Today started off with the full FOCUS meeting. We went through the basics and set up when we would have our ongoing professional development meetings, and tried to figure out when to have more full staff meetings. The problem is I work in the mornings, Steve (who I share the room with) only works afternoons, and Simone, who does career guidance, only works Mondays. So we will be having weekly Monday lunch meetings with everyone, and I may get paid for an extra half an hour. The principal backed me up on not having meetings after school where I would either have to wait around for three hours or leave and come back. After lunch we discussed how we are going to run the first week of school, with orientation, team building and schedule making. Next week Monday is Labor Day, and then on Tuesday we have interviews for potential incoming students. So in effect we have one extra planning day. I still have until the 14th before I start teaching.
I have now asked for textbooks, and hopefully I will get them. I actually have plenty of textbooks, but not the ones that the district is currently using. I am also trying to get the teacher's editions and the associated materials. The advantage of lining up my curriculum is that other math teachers at Alliance (other campuses) have done a lot of work aligning it with standards and developing learning targets. There is also a suggested pacing chart for the class. Some of the teachers do not share my desire to align the curriculum on the theory that we are an alternative school, and the students transferring in have probably already failed the district curriculum so I should do something new. Being a new teacher, I wanted to start with what is supported and work from there.

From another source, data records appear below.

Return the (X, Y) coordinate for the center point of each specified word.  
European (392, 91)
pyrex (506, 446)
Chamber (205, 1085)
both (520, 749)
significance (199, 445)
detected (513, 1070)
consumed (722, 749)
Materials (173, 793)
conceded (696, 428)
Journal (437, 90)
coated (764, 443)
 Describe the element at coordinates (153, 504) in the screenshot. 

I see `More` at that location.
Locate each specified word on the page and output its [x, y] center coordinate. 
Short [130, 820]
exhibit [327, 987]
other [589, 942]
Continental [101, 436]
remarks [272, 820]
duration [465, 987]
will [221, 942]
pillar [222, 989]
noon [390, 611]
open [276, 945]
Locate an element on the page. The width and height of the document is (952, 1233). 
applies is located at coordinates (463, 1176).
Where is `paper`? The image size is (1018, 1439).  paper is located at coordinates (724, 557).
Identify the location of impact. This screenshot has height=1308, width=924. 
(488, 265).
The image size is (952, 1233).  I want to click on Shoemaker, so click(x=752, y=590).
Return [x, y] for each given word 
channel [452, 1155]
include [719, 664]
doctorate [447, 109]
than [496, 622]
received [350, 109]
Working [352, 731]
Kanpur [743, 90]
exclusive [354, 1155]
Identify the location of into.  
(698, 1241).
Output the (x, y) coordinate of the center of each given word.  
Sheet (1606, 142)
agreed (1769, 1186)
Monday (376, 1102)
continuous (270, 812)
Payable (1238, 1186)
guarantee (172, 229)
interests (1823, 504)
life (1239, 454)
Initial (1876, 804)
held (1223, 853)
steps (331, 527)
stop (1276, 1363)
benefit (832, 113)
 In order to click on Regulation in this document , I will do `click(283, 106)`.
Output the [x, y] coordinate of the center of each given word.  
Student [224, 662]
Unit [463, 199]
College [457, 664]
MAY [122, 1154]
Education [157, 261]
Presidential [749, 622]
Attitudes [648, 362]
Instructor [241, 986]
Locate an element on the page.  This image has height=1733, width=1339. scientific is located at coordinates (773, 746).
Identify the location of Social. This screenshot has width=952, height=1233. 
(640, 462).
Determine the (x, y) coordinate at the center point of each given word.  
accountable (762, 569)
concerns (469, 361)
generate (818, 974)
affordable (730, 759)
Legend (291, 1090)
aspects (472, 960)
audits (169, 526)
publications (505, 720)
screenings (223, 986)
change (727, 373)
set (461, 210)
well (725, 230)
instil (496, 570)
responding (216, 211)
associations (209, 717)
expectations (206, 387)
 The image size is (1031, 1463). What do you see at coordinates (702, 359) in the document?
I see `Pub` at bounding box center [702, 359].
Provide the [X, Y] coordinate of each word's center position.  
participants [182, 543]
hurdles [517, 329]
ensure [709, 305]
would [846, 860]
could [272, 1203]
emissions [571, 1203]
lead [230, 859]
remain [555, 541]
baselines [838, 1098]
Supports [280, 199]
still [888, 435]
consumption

The main issue as I see it, is that the units in the texts do not always fall nicely into 18 day blocks. So I will want tests to see if students learned what I was trying to teach in the block, but these will not coincide with the end of the unit. Which will give students another opportunity to master the necessary concepts. I have also found that for the most part once a student starts taking math, they tend to stick with it until they complete their full year of credit in the class. So I will probably have a fairly consistent class, but it may sharply decrease half way if a lot of the students only need a half credit in that class.